**What you have to do**:
In the listing below, locate the line with "This screenshot has height=564, width=426." and the line with "Image resolution: width=250", then output both and everything between them exactly, minus any pictures.

--- Information provided Enclosed Below ---

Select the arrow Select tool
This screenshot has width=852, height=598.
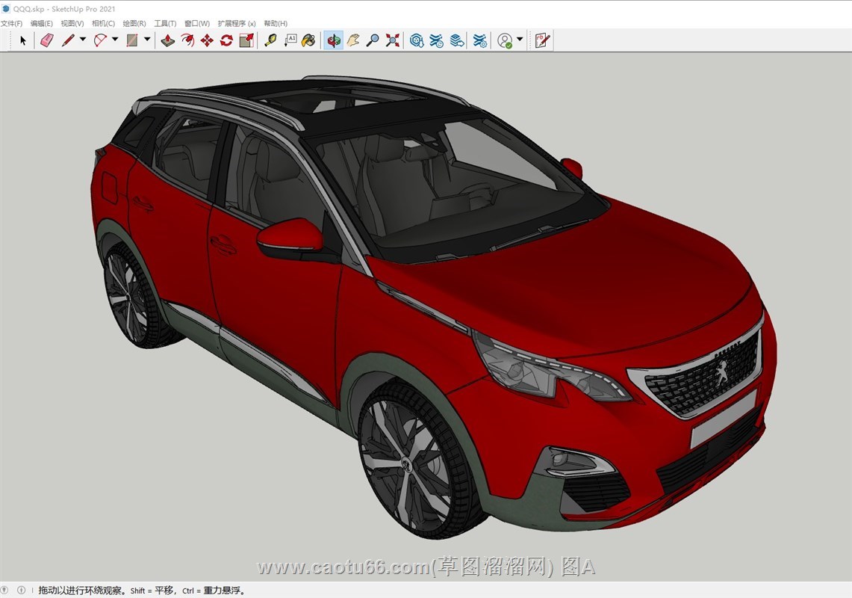click(23, 40)
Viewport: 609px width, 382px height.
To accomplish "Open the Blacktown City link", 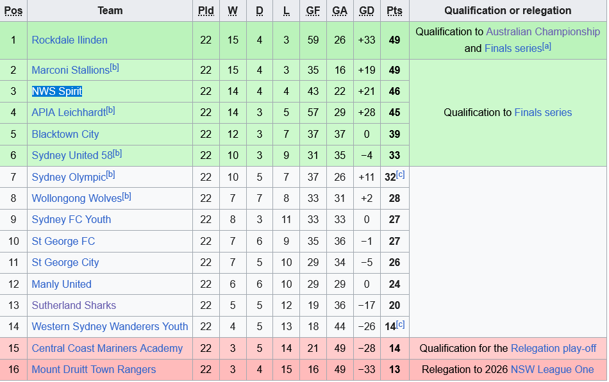I will [65, 134].
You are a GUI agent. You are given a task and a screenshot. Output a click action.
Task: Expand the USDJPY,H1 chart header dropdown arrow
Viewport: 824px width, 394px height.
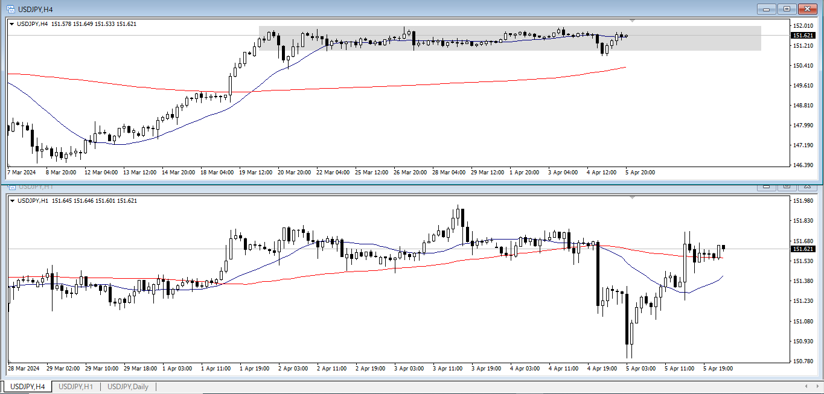click(x=12, y=201)
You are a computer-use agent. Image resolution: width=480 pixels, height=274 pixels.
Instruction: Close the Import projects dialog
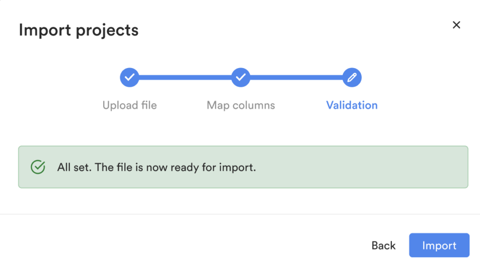456,25

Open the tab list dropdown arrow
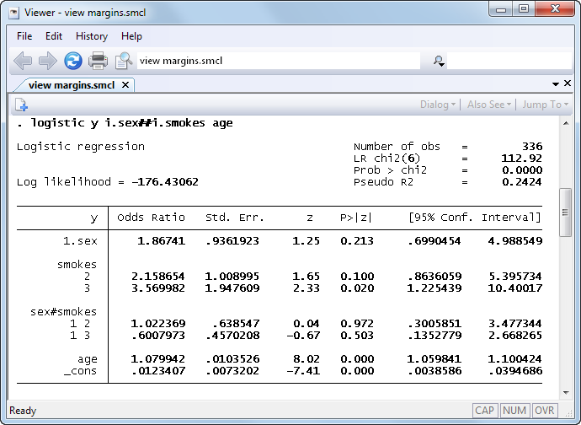555,84
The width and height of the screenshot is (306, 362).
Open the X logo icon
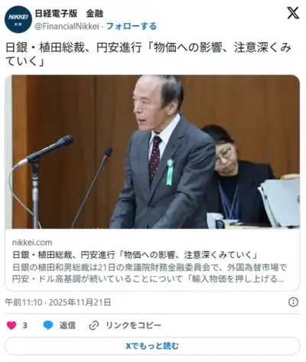293,13
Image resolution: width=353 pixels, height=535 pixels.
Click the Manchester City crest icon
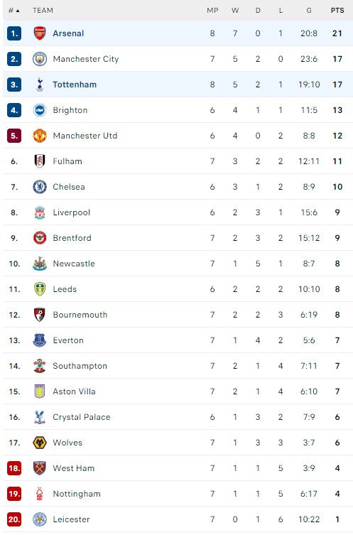40,59
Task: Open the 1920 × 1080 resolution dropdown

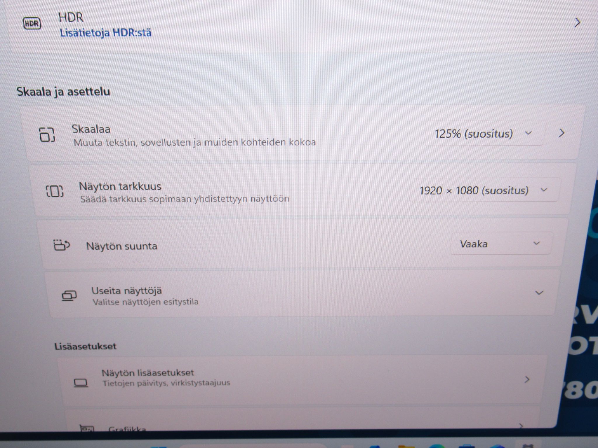Action: (x=484, y=190)
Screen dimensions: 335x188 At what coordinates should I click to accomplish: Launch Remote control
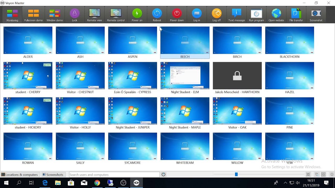[116, 15]
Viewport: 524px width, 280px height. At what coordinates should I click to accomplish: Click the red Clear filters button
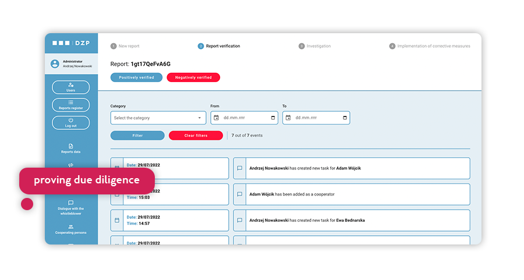196,136

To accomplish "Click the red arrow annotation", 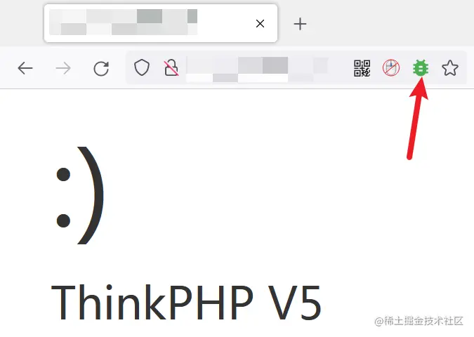I will pos(417,119).
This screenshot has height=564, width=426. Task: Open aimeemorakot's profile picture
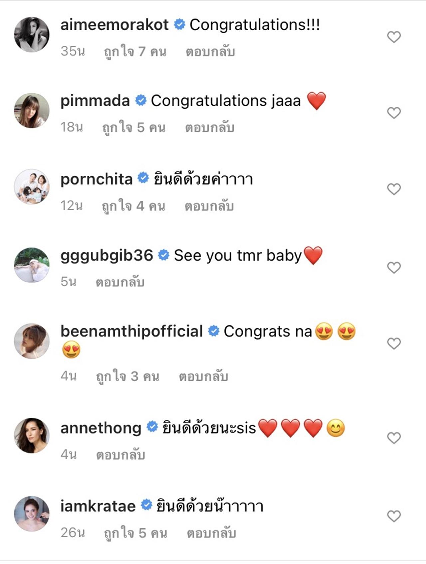pyautogui.click(x=32, y=35)
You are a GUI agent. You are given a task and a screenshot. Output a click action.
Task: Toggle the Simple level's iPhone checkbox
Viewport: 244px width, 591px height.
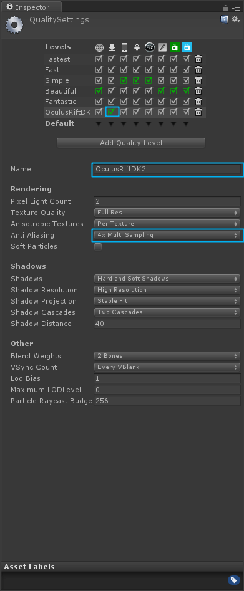point(124,80)
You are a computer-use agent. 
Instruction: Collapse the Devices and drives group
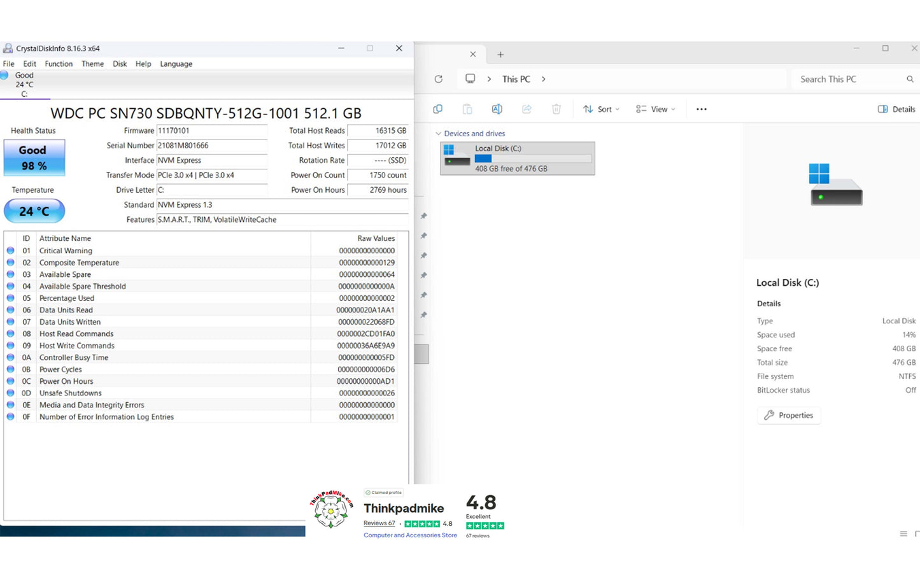coord(438,134)
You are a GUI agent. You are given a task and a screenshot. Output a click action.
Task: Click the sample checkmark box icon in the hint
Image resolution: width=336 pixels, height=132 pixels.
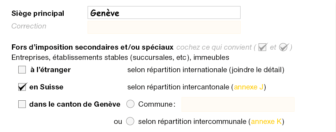(263, 47)
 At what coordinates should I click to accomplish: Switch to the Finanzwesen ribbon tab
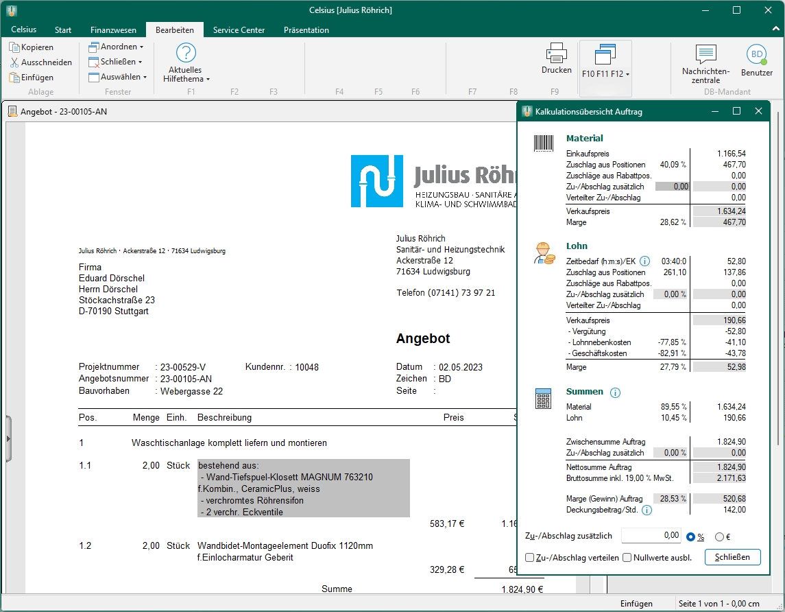point(113,30)
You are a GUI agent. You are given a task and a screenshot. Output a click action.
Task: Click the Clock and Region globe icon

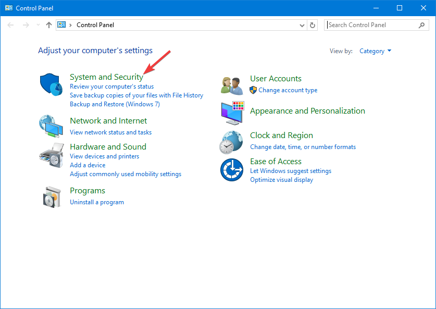231,142
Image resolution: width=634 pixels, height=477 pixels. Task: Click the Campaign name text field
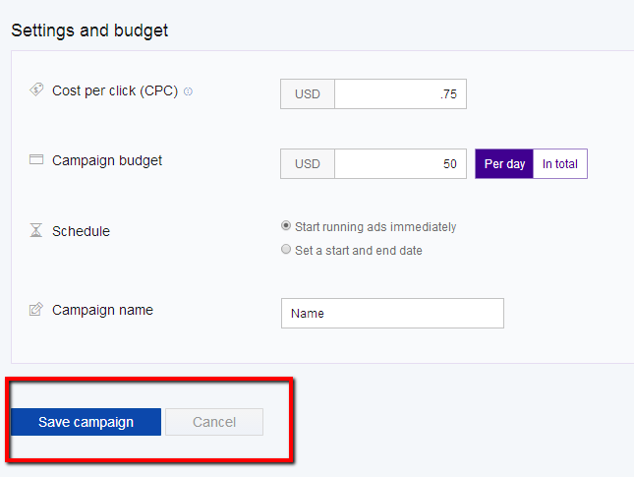point(392,313)
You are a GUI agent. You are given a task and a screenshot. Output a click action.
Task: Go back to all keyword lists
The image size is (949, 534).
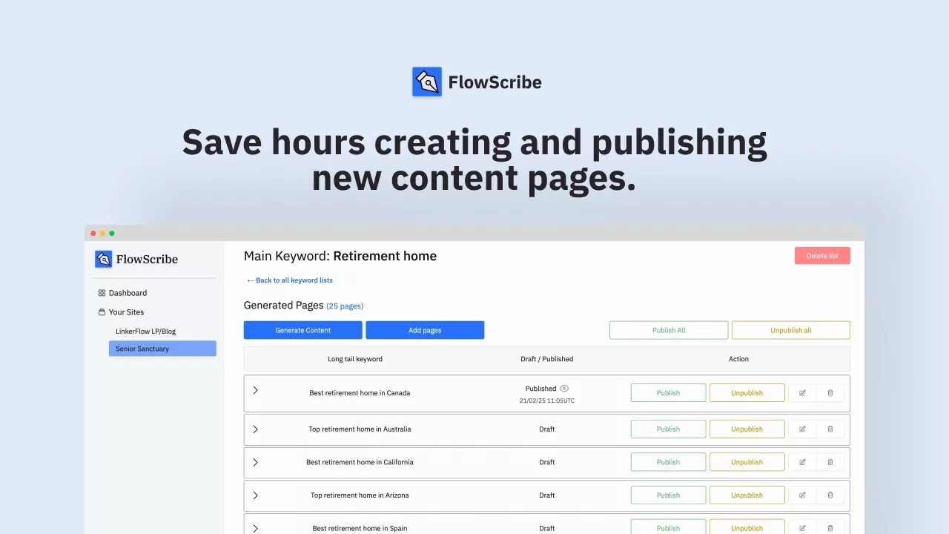[x=290, y=280]
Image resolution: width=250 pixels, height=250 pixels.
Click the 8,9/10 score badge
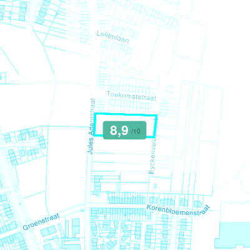click(x=124, y=130)
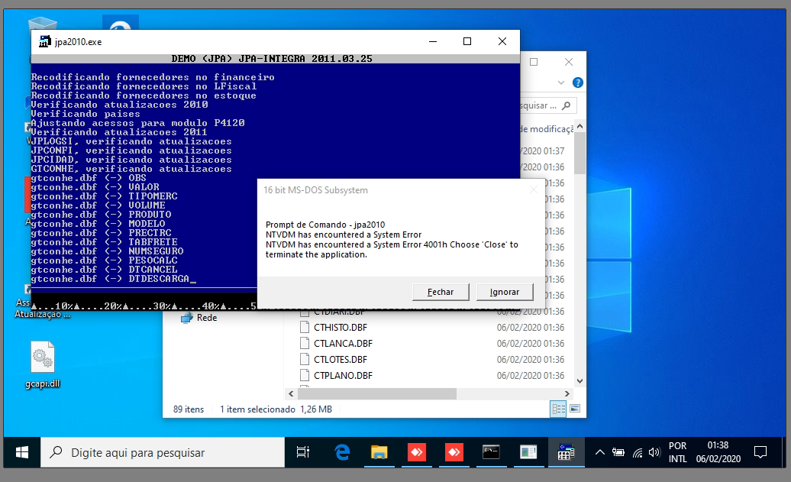
Task: Select CTPLANO.DBF in file list
Action: [x=343, y=376]
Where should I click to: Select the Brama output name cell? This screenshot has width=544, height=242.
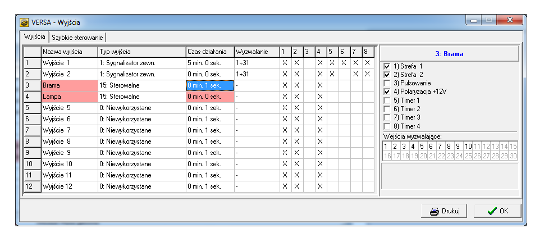point(69,85)
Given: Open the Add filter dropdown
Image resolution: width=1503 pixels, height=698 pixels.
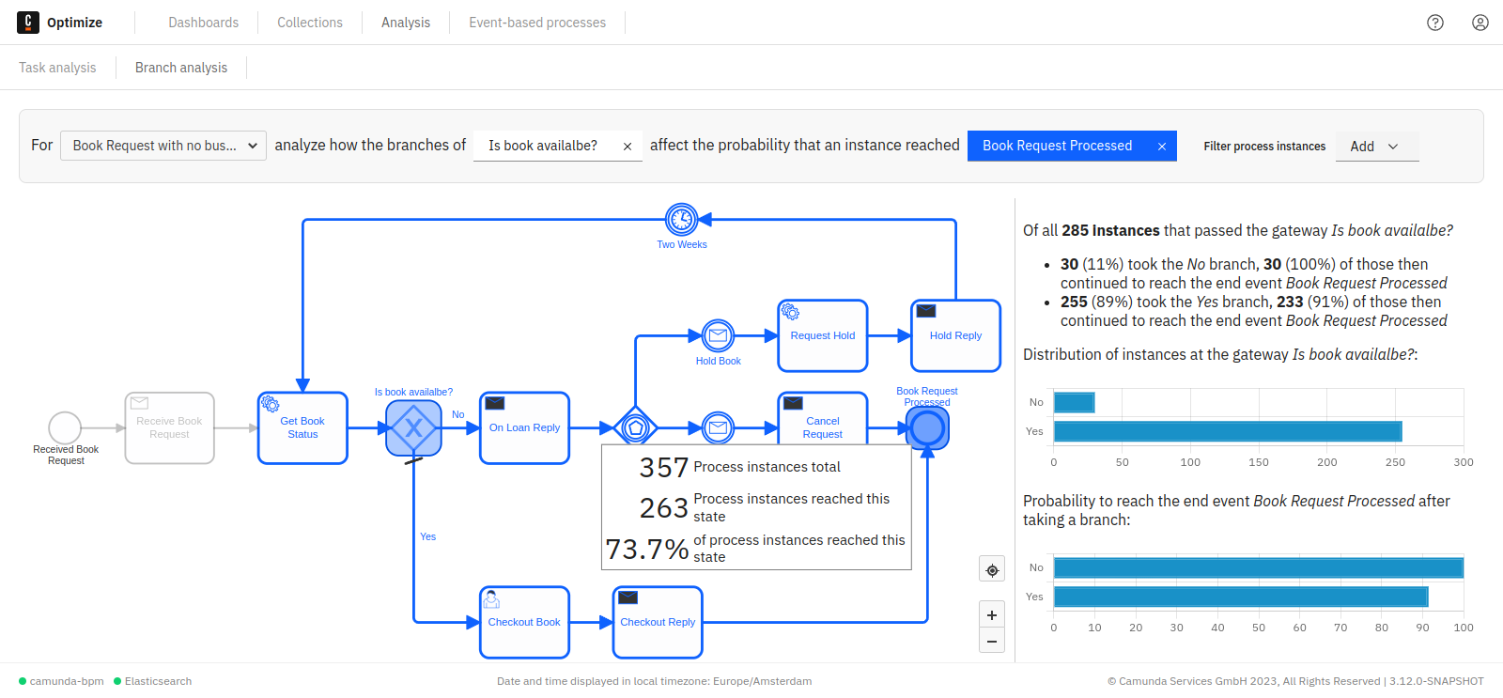Looking at the screenshot, I should coord(1376,147).
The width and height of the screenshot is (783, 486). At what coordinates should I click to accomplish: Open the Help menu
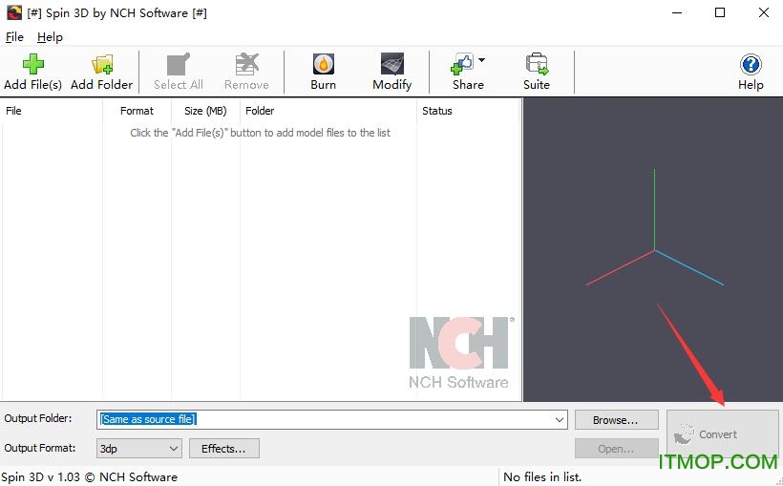(50, 37)
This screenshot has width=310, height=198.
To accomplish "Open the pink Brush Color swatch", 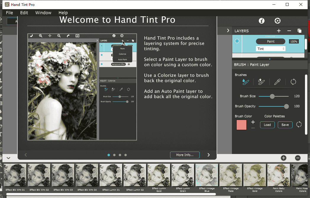I will pyautogui.click(x=241, y=125).
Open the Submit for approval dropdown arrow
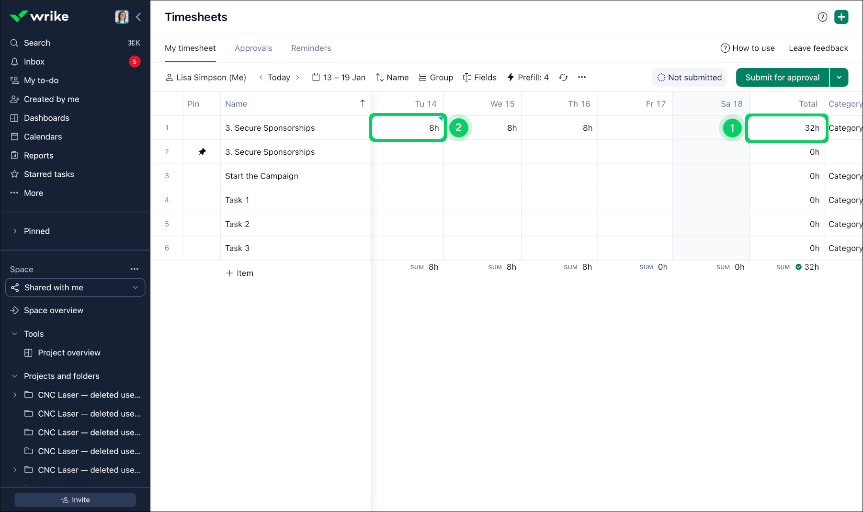This screenshot has height=512, width=863. tap(839, 78)
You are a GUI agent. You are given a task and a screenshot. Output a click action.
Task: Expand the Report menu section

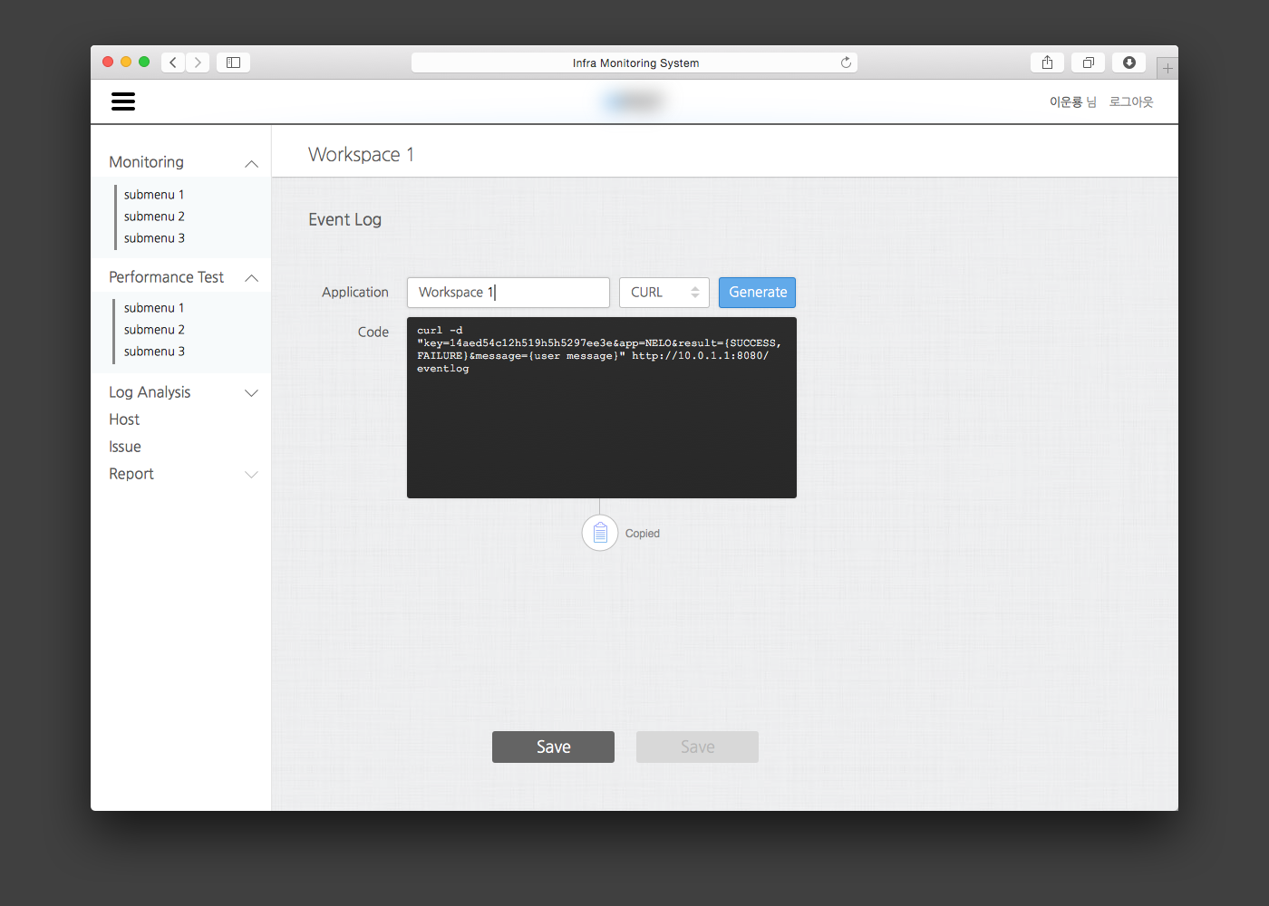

--- End of Enclosed Information provided ---

**Exercise solution**:
This screenshot has height=564, width=426. Task: Open aimeemorakot's profile picture
pyautogui.click(x=32, y=35)
You are a GUI agent. You are given a task and a screenshot. Output a click action.
Task: Toggle the Simple level's iPhone checkbox
Viewport: 244px width, 591px height.
point(124,80)
You are a computer-use agent. 
Instruction: Collapse the Devices and drives group
coord(438,134)
You are a GUI agent. You are given a task and a screenshot. Output a click action.
Task: Click the sample checkmark box icon in the hint
Image resolution: width=336 pixels, height=132 pixels.
(263, 47)
 At what coordinates should I click to accomplish: Switch to the Finanzwesen ribbon tab
point(113,30)
You are a GUI agent. You are given a task and a screenshot. Output a click action.
Task: Click the Clock and Region globe icon

231,142
Image resolution: width=634 pixels, height=477 pixels. Task: Click the Campaign name text field
point(392,313)
You are a GUI agent. You are given a task and a screenshot. Output a click action.
Task: Go back to all keyword lists
The image size is (949, 534).
[x=290, y=280]
Image resolution: width=250 pixels, height=250 pixels.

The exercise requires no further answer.